South Island-based New Zealand property developer

David Henderson is a New Zealand property developer based in Christchurch. (Note: Note that there is an Auckland-based property developer of the same name)

In 1994 he founded the libertarian magazine the Free Radical. He was also a student of Zenith Applied Philosophy, "It really sparked my interest. I found it greatly stimulating and inspiring, immensely so. They got a terribly bad name, a bad rap."

From 1992 to 1995 he was audited 27 times after claiming a GST refund and the Inland Revenue Department demanded he pay NZ$924,341 in taxes and penalties. He was charged with fraud, his business failed and he was bankrupted and had to sell his house. The IRD eventually conceded that he did not owe it NZ$924,341, and fraud charges against him were dropped. They also admitted that they owed him NZ$64,000. This experience led him to write a book Be Very Afraid: One Man's Stand Against the IRD. In 2007 his story was made into a film by South Pacific Pictures, entitled We're Here To Help.

Henderson's company, Property Ventures Limited is undertook a number of developments including the billion dollar new town, Five Mile, in Queenstown. This failed and the resulting site was known as "Hendo's hole".

In November 2007 saw the opening in Christchurch of a new style of hotel named HotelSO. This building, acquired by Henderson in 2004, was occupied by the Inland Revenue Department.

Applications were made in the High Court at Christchurch on 16 May 2008 to have Mr Henderson's Five Mile Holdings and Property Ventures placed in liquidation.

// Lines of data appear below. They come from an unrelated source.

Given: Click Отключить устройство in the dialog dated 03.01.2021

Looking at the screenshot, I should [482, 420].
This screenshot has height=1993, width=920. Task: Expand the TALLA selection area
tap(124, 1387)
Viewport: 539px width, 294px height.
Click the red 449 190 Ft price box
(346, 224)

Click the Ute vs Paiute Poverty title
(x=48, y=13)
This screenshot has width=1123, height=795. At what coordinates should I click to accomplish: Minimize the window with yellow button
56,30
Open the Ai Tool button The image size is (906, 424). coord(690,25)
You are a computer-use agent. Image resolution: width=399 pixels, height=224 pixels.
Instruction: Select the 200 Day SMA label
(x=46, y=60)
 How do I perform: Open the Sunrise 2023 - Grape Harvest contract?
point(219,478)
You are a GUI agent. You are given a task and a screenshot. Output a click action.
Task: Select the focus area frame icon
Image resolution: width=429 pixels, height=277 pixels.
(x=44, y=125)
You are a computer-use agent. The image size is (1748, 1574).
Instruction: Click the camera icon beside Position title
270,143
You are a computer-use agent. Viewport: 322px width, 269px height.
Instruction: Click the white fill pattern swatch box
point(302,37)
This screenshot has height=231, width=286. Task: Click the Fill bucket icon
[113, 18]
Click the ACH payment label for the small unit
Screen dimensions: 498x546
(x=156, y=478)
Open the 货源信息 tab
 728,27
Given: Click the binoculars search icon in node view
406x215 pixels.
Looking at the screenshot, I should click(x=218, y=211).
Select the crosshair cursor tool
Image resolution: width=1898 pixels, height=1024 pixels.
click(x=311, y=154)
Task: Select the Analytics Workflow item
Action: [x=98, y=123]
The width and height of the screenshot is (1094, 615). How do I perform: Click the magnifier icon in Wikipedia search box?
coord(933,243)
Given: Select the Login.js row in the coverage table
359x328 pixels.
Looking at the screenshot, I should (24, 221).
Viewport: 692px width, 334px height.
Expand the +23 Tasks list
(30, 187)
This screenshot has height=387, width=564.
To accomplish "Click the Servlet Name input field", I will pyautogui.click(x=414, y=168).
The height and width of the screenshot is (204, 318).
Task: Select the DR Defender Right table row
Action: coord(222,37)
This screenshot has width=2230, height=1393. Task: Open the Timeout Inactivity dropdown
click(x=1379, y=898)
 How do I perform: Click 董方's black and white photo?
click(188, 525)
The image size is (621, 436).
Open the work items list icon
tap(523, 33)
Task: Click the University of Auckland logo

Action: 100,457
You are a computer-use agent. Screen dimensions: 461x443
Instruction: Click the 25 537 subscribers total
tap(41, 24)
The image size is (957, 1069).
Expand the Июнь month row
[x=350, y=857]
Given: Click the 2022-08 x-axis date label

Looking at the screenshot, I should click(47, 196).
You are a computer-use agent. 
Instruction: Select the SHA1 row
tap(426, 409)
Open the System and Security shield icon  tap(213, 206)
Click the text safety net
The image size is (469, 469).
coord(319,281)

In early August 2008, the Christchurch City Council held a short-notice urgent meeting about sensitive central city property purchases, then on 8 August 2008 announced that it would buy five of Henderson's properties for approximately NZ$17 million. Henderson was to have first option to buy back the properties. This decision caused much civic controversy.

The High Court in Christchurch placed Henderson in bankruptcy on 29 November 2010.